The winners aside, Shahril has acknow­ledged the possibility of cutting losers. Bloom­berg data estimates the average cost per share of its investment in UEM Sunrise at RM1.22, indicating a potential loss of about 31%. It is worth noting that the group has been on a downward trend with a decline of about 65% in the last five years, although to be fair, nearly all property players are likely to be in the same boat given the dismal state of the property market.

As for Astro Malaysia, investors have shied away from the stock as digital pirated copies, streaming as well as Android TV boxes with pre-loaded software give consumers access to content either for free or for a small sum — usually through illegal channels — taking away some of the pay-TV operator’s previous dominance.

The emergence of giant media services player Netflix — another significant threat — along with smaller players such as iflix and dimsum.my, has noticeably raised the competition for eyeballs.

Khazanah’s investment in Astro Malaysia — held via its wholly-owned subsidiary, Pantai Cahaya Bulan Ventures Sdn Bhd — could have shrunk by about a third, based on Bloomberg estimates.

It is interesting to note that Khazanah was Ananda’s partner in the 2010 privatisation of Astro Malaysia. Both parties had offered RM4.30 per share for the remaining 27.09% not owned by their special purpose vehicle, Astro Holdings Sdn Bhd. The price was at a 5.9% premium to Astro Malaysia’s IPO price of RM4.06 when it first listed in October 2003.

The competitive environment notwithstanding, most analysts believe there is value in the media company as it has lost about 30% of its value in the past year. CIMB Equity Research analyst Kamarul Anwar believes regulatory intervention to block access to illegal channels will be a positive catalyst for Astro Malaysia.

He has an “add” call for Astro Malaysia with a target price of RM1.75, citing its strong yield of 6.4% as a positive. Most analysts have the same view, with 11 “buy” and seven “hold” calls. The average target price is RM1.81, indicating a return potential of 9.7%.

At the recent Kuala Lumpur Digital Content Anti-Piracy Summit, Communications and Multimedia Minister Gobind Singh Deo suggested that all related agencies should be placed under one ministry to combat digital piracy.

While it is too early to tell which of the companies under Khazanah’s commercial fund would be deemed “low hanging fruit” under its new mandate, the fresh direction points to interesting times for the Malaysian capital market, although sceptics observe that there had already been a few rounds of heightened activity under the previous administrations.
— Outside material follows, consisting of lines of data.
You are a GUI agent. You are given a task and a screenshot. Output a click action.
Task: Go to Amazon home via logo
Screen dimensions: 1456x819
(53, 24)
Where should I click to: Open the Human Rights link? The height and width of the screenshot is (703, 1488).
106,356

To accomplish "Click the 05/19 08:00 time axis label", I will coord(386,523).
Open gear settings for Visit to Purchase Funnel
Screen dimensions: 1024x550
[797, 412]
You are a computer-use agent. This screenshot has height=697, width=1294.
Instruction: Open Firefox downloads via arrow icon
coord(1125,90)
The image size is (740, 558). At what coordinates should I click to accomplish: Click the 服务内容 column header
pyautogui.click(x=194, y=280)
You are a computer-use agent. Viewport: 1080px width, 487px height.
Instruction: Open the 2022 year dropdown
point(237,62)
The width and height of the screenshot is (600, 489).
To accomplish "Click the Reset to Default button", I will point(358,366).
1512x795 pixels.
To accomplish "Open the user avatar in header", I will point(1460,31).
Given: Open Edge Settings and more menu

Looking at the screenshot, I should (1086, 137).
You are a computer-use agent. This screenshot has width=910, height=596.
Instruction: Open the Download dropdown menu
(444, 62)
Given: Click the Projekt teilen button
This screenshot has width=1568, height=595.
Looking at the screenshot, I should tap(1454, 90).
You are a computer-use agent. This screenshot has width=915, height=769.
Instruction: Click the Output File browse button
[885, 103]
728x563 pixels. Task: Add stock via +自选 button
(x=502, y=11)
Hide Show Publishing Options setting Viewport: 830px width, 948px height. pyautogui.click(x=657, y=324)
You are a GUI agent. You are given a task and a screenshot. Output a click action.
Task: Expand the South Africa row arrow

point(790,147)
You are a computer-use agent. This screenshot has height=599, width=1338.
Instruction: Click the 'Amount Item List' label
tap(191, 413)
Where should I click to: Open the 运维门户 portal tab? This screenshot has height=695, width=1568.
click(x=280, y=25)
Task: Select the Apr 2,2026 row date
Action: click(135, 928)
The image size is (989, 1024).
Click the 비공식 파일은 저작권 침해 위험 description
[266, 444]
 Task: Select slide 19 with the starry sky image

Proponents of Khazanah divesting its stake in government-linked companies will point to a higher free float as a positive for the domestic equities market. The sovereign wealth fund will also have more firepower to increase its international exposure and diversify its investments.

The larger liquidity could spur the capital market, which has remained largely stagnant over the last two to three years.